### TRY IT
Determine how many lines of the data below contain "Star", then give only that number.

Records from a collection
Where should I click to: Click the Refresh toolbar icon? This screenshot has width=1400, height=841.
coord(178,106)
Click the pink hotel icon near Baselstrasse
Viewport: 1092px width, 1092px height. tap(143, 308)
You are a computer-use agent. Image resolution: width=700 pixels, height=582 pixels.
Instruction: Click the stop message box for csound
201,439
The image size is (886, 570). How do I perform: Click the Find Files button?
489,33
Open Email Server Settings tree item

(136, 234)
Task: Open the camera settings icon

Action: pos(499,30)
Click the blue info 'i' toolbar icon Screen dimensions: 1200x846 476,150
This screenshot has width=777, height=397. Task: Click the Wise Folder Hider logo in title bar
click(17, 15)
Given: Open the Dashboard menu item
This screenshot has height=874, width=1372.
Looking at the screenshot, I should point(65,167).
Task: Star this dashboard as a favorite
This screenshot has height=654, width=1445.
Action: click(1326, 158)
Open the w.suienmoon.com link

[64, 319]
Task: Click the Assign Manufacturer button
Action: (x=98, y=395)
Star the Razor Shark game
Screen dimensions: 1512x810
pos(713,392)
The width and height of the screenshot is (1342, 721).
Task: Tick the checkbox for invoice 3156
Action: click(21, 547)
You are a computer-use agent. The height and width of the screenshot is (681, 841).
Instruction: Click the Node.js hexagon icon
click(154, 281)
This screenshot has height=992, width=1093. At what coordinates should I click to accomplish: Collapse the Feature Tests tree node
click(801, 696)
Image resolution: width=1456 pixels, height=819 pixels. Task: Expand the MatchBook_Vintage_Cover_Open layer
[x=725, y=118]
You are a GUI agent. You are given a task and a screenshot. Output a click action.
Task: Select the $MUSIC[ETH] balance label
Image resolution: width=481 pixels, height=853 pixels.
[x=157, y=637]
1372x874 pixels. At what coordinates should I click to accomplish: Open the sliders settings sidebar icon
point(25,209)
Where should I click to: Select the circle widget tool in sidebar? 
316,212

### RESPONSE BELOW
2